DATA LINES -
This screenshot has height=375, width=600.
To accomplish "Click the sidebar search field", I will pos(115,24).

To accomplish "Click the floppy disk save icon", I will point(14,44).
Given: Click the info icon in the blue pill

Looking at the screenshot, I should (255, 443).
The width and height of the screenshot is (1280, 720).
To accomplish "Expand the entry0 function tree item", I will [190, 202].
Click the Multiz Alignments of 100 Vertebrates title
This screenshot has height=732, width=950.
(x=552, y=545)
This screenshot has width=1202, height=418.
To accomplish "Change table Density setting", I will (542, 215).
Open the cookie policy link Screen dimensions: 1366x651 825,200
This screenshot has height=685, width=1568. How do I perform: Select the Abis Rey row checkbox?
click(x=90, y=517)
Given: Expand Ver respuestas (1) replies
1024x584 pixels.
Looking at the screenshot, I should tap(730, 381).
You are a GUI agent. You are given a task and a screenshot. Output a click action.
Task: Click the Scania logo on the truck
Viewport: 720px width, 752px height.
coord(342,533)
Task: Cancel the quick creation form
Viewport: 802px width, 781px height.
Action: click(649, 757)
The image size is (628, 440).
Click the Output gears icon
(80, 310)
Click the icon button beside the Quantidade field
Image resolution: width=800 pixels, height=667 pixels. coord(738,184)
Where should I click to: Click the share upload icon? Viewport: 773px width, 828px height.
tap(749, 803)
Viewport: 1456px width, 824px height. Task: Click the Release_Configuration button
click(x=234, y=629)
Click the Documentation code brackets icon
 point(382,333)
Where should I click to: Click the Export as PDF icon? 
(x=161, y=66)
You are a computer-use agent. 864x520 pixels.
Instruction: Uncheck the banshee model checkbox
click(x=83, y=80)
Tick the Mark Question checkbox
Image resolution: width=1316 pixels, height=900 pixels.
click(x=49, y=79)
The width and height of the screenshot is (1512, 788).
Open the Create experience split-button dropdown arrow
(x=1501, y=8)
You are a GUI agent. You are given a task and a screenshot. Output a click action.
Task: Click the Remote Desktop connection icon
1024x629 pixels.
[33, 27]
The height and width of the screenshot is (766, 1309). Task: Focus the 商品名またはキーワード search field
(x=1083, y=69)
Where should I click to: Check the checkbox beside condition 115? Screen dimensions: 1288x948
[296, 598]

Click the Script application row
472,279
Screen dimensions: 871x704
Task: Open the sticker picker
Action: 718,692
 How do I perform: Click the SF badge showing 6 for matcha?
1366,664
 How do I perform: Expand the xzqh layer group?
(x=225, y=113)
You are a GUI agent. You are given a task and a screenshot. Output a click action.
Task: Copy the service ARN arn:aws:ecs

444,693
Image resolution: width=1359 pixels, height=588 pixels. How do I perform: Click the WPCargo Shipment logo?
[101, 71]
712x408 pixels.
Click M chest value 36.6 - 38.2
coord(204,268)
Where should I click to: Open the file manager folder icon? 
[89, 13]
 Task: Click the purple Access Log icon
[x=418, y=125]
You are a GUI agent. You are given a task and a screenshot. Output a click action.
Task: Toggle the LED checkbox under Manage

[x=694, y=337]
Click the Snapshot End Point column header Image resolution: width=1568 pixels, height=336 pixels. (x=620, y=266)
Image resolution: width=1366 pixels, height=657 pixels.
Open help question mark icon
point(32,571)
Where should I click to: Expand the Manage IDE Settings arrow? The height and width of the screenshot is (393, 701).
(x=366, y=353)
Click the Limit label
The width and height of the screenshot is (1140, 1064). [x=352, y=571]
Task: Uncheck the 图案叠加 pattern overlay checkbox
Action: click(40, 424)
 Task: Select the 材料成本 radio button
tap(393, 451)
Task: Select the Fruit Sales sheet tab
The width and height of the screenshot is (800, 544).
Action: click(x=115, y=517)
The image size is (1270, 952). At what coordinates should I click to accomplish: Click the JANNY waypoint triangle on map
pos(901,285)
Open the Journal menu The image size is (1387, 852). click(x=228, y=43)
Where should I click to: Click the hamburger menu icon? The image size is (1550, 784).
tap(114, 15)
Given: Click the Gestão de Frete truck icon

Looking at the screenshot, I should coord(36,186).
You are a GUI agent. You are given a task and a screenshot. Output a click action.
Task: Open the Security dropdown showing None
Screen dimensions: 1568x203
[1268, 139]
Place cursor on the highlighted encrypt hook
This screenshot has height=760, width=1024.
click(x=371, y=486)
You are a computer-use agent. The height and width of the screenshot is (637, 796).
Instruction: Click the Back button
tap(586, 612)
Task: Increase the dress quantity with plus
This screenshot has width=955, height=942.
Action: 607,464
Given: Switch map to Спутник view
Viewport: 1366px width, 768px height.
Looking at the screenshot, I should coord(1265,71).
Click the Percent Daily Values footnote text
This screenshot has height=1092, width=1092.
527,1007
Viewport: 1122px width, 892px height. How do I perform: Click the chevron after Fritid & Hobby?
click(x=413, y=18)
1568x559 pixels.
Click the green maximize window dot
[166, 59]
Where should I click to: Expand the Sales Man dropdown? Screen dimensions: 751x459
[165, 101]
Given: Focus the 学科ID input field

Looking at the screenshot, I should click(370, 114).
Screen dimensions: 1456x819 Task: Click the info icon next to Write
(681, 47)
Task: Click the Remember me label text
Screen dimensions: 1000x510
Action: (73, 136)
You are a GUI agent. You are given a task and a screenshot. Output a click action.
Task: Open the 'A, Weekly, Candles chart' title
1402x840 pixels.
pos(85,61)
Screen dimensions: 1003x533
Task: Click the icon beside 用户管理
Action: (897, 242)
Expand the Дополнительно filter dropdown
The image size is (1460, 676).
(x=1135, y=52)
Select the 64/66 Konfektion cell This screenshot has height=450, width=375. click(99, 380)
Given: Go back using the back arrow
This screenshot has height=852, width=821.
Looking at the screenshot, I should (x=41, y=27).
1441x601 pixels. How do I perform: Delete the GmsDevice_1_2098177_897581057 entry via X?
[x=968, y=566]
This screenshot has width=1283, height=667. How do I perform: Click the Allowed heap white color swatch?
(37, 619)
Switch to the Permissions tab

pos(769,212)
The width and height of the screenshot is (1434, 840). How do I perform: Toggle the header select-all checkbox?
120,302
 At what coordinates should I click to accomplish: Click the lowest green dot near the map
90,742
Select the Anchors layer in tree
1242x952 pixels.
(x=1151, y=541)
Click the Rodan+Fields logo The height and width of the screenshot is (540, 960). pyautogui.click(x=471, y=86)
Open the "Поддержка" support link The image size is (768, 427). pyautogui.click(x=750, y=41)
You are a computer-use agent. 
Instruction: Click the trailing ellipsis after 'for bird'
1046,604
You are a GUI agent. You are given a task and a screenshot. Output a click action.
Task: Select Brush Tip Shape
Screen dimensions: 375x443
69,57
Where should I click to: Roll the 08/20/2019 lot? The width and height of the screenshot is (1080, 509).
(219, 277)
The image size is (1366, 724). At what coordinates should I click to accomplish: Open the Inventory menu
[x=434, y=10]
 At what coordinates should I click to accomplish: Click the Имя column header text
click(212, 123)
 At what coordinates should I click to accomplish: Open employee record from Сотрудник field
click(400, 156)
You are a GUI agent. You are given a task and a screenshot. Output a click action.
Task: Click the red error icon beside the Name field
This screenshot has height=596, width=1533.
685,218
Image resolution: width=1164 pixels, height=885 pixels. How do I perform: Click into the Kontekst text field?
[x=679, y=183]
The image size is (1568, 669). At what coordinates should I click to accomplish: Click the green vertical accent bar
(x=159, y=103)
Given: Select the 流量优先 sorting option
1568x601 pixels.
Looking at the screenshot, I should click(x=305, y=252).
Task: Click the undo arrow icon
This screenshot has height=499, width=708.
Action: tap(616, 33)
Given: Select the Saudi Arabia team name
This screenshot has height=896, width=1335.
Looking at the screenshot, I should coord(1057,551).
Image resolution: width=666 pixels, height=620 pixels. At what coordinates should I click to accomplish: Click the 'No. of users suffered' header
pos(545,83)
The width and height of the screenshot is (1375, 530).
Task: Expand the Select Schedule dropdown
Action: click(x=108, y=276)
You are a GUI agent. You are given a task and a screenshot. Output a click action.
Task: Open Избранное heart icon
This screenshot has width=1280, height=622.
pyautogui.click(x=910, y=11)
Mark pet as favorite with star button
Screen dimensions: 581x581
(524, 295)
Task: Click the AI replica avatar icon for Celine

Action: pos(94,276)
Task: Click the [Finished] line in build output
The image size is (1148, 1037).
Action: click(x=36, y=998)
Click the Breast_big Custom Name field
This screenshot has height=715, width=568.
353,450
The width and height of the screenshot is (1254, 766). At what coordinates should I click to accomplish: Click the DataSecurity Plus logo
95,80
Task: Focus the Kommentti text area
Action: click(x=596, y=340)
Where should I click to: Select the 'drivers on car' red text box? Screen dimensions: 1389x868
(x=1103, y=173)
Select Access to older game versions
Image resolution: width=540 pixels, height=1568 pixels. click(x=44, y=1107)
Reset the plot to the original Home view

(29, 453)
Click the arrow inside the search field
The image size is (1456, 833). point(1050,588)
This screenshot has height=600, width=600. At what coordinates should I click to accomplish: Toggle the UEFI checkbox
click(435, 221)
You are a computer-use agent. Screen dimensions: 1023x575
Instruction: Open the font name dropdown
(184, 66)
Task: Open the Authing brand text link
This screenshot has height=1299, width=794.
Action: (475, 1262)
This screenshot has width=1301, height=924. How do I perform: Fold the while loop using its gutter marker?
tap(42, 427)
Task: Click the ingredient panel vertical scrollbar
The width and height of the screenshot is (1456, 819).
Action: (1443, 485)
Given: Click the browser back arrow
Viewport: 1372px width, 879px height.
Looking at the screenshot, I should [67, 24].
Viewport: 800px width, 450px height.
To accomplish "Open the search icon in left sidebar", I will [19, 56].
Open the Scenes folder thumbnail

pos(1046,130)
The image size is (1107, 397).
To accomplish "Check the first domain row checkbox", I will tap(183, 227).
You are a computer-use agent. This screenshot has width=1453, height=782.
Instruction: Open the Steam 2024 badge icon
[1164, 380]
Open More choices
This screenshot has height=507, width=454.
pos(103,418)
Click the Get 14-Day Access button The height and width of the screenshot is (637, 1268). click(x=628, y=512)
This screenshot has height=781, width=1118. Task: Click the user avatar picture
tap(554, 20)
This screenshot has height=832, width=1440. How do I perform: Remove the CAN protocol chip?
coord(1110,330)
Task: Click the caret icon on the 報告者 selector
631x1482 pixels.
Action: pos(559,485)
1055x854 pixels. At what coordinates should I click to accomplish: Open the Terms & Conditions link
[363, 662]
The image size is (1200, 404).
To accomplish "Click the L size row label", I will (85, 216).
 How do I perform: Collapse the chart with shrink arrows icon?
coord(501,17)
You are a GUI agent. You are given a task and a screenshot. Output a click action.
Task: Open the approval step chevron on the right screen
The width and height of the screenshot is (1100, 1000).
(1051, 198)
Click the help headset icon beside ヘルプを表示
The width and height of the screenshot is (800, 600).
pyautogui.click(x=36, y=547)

TASK TO COMPLETE - Lay out the part of the items that opens with the line containing "Viewport: 1456px width, 824px" and closes with the line containing "point(32,571)" as a Markdown table, with a "Row" column for the running number and a "Line text" column for the line itself. Leave out any blank lines.

ANSWER TO THE PROBLEM -
| Row | Line text |
|---|---|
| 1 | Viewport: 1456px width, 824px height. Task: Click the Release_Configuration button |
| 2 | click(x=234, y=629) |
| 3 | Click the Documentation code brackets icon |
| 4 |  point(382,333) |
| 5 | Where should I click to: Click the Export as PDF icon?  |
| 6 | (x=161, y=66) |
| 7 | You are a computer-use agent. 864x520 pixels. |
| 8 | Instruction: Uncheck the banshee model checkbox |
| 9 | click(x=83, y=80) |
| 10 | Tick the Mark Question checkbox |
| 11 | Image resolution: width=1316 pixels, height=900 pixels. |
| 12 | click(x=49, y=79) |
| 13 | The width and height of the screenshot is (1512, 788). |
| 14 | Open the Create experience split-button dropdown arrow |
| 15 | (x=1501, y=8) |
| 16 | You are a GUI agent. You are given a task and a screenshot. Output a click action. |
| 17 | Task: Click the Remote Desktop connection icon |
| 18 | 1024x629 pixels. |
| 19 | [33, 27] |
| 20 | The height and width of the screenshot is (766, 1309). Task: Focus the 商品名またはキーワード search field |
| 21 | (x=1083, y=69) |
| 22 | Where should I click to: Check the checkbox beside condition 115? Screen dimensions: 1288x948 |
| 23 | [296, 598] |
| 24 | Click the Script application row |
| 25 | 472,279 |
| 26 | Screen dimensions: 871x704 |
| 27 | Task: Open the sticker picker |
| 28 | Action: 718,692 |
| 29 |  How do I perform: Click the SF badge showing 6 for matcha? |
| 30 | 1366,664 |
| 31 |  How do I perform: Expand the xzqh layer group? |
| 32 | (x=225, y=113) |
| 33 | You are a GUI agent. You are given a task and a screenshot. Output a click action. |
| 34 | Task: Copy the service ARN arn:aws:ecs |
| 35 | 444,693 |
| 36 | Image resolution: width=1359 pixels, height=588 pixels. How do I perform: Click the WPCargo Shipment logo? |
| 37 | [101, 71] |
| 38 | 712x408 pixels. |
| 39 | Click M chest value 36.6 - 38.2 |
| 40 | coord(204,268) |
| 41 | Where should I click to: Open the file manager folder icon?  |
| 42 | [89, 13] |
| 43 |  Task: Click the purple Access Log icon |
| 44 | [x=418, y=125] |
| 45 | You are a GUI agent. You are given a task and a screenshot. Output a click action. |
| 46 | Task: Toggle the LED checkbox under Manage |
| 47 | [x=694, y=337] |
| 48 | Click the Snapshot End Point column header Image resolution: width=1568 pixels, height=336 pixels. (x=620, y=266) |
| 49 | Image resolution: width=1366 pixels, height=657 pixels. |
| 50 | Open help question mark icon |
| 51 | point(32,571) |